__SOURCE RECORDS__
※
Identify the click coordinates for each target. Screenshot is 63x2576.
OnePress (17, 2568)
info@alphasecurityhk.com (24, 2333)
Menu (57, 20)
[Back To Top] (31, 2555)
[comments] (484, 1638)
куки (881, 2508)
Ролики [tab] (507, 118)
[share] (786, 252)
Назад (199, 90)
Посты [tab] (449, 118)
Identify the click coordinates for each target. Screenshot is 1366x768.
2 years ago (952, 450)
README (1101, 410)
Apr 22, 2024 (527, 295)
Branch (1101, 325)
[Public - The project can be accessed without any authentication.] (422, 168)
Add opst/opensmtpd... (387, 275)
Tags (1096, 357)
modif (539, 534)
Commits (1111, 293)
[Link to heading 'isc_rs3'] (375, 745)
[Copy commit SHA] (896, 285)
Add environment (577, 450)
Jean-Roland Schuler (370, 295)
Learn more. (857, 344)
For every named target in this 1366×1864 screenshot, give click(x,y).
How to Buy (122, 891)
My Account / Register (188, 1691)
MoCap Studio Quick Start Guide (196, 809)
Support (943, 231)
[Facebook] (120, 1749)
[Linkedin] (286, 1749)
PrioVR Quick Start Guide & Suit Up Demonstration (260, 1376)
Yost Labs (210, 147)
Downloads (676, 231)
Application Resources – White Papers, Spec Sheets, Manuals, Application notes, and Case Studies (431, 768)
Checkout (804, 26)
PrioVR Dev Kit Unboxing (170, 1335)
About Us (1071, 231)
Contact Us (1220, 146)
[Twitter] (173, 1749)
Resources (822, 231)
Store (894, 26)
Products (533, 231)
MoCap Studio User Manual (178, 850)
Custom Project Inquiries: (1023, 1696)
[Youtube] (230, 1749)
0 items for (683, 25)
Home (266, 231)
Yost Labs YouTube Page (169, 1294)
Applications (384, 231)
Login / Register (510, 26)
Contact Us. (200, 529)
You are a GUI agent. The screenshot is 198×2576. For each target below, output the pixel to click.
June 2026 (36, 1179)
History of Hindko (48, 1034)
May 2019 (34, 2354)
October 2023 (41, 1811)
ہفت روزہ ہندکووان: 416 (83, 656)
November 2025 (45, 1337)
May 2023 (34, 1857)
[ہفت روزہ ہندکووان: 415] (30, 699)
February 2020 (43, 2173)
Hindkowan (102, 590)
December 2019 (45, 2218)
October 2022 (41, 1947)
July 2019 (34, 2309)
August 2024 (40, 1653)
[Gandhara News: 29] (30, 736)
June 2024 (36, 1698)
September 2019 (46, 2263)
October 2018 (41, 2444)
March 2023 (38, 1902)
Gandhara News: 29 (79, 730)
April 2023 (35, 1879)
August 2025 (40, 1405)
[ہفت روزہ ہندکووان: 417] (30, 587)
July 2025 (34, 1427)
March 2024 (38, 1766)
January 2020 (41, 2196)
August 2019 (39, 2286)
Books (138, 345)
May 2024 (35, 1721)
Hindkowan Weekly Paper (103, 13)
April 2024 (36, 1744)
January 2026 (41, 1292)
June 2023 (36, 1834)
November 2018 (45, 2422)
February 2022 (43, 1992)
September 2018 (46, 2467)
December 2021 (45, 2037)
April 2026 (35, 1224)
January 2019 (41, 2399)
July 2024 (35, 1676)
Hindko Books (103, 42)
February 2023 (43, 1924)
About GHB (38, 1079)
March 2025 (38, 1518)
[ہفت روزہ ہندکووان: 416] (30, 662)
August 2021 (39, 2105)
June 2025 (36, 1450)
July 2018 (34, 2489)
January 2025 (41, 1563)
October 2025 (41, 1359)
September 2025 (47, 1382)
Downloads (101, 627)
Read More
※
__WHAT TO WORK ON__
Line by line, print the records above exactly as they stand.

__EXERCISE OUTPUT__
Identify the click coordinates for each target. Screenshot is 63x2576.
OnePress (17, 2568)
info@alphasecurityhk.com (24, 2333)
Menu (57, 20)
[Back To Top] (31, 2555)
[comments] (484, 1638)
куки (881, 2508)
Ролики [tab] (507, 118)
[share] (786, 252)
Назад (199, 90)
Посты [tab] (449, 118)
Identify the click coordinates for each target. Screenshot is 1366x768.
2 years ago (952, 450)
README (1101, 410)
Apr 22, 2024 (527, 295)
Branch (1101, 325)
[Public - The project can be accessed without any authentication.] (422, 168)
Add opst/opensmtpd... (387, 275)
Tags (1096, 357)
modif (539, 534)
Commits (1111, 293)
[Link to heading 'isc_rs3'] (375, 745)
[Copy commit SHA] (896, 285)
Add environment (577, 450)
Jean-Roland Schuler (370, 295)
Learn more. (857, 344)
For every named target in this 1366×1864 screenshot, give click(x,y).
How to Buy (122, 891)
My Account / Register (188, 1691)
MoCap Studio Quick Start Guide (196, 809)
Support (943, 231)
[Facebook] (120, 1749)
[Linkedin] (286, 1749)
PrioVR Quick Start Guide & Suit Up Demonstration (260, 1376)
Yost Labs (210, 147)
Downloads (676, 231)
Application Resources – White Papers, Spec Sheets, Manuals, Application notes, and Case Studies (431, 768)
Checkout (804, 26)
PrioVR Dev Kit Unboxing (170, 1335)
About Us (1071, 231)
Contact Us (1220, 146)
[Twitter] (173, 1749)
Resources (822, 231)
Store (894, 26)
Products (533, 231)
MoCap Studio User Manual (178, 850)
Custom Project Inquiries: (1023, 1696)
[Youtube] (230, 1749)
0 items for (683, 25)
Home (266, 231)
Yost Labs YouTube Page (169, 1294)
Applications (384, 231)
Login / Register (510, 26)
Contact Us. (200, 529)
You are a GUI agent. The screenshot is 198×2576. For each target below, output the pixel to click.
June 2026 (36, 1179)
History of Hindko (48, 1034)
May 2019 (34, 2354)
October 2023 (41, 1811)
ہفت روزہ ہندکووان: 416 (83, 656)
November 2025 (45, 1337)
May 2023 (34, 1857)
[ہفت روزہ ہندکووان: 415] (30, 699)
February 2020 (43, 2173)
Hindkowan (102, 590)
December 2019 (45, 2218)
October 2022 (41, 1947)
July 2019 (34, 2309)
August 2024 (40, 1653)
[Gandhara News: 29] (30, 736)
June 2024 (36, 1698)
September 2019 (46, 2263)
October 2018 (41, 2444)
March 2023 (38, 1902)
Gandhara News: 29 (79, 730)
April 2023 (35, 1879)
August 2025 (40, 1405)
[ہفت روزہ ہندکووان: 417] (30, 587)
July 2025 (34, 1427)
March 2024 (38, 1766)
January 2020 (41, 2196)
August 2019 (39, 2286)
Books (138, 345)
May 2024 (35, 1721)
Hindkowan Weekly Paper (103, 13)
April 2024 (36, 1744)
January 2026 (41, 1292)
June 2023 (36, 1834)
November 2018 (45, 2422)
February 2022 (43, 1992)
September 2018 (46, 2467)
December 2021 (45, 2037)
April 2026 (35, 1224)
January 2019 (41, 2399)
July 2024 (35, 1676)
Hindko Books (103, 42)
February 2023 (43, 1924)
About GHB (38, 1079)
March 2025 (38, 1518)
[ہفت روزہ ہندکووان: 416] (30, 662)
August 2021 (39, 2105)
June 2025 (36, 1450)
July 2018 (34, 2489)
January 2025 (41, 1563)
October 2025 (41, 1359)
September 2025 (47, 1382)
Downloads (101, 627)
Read More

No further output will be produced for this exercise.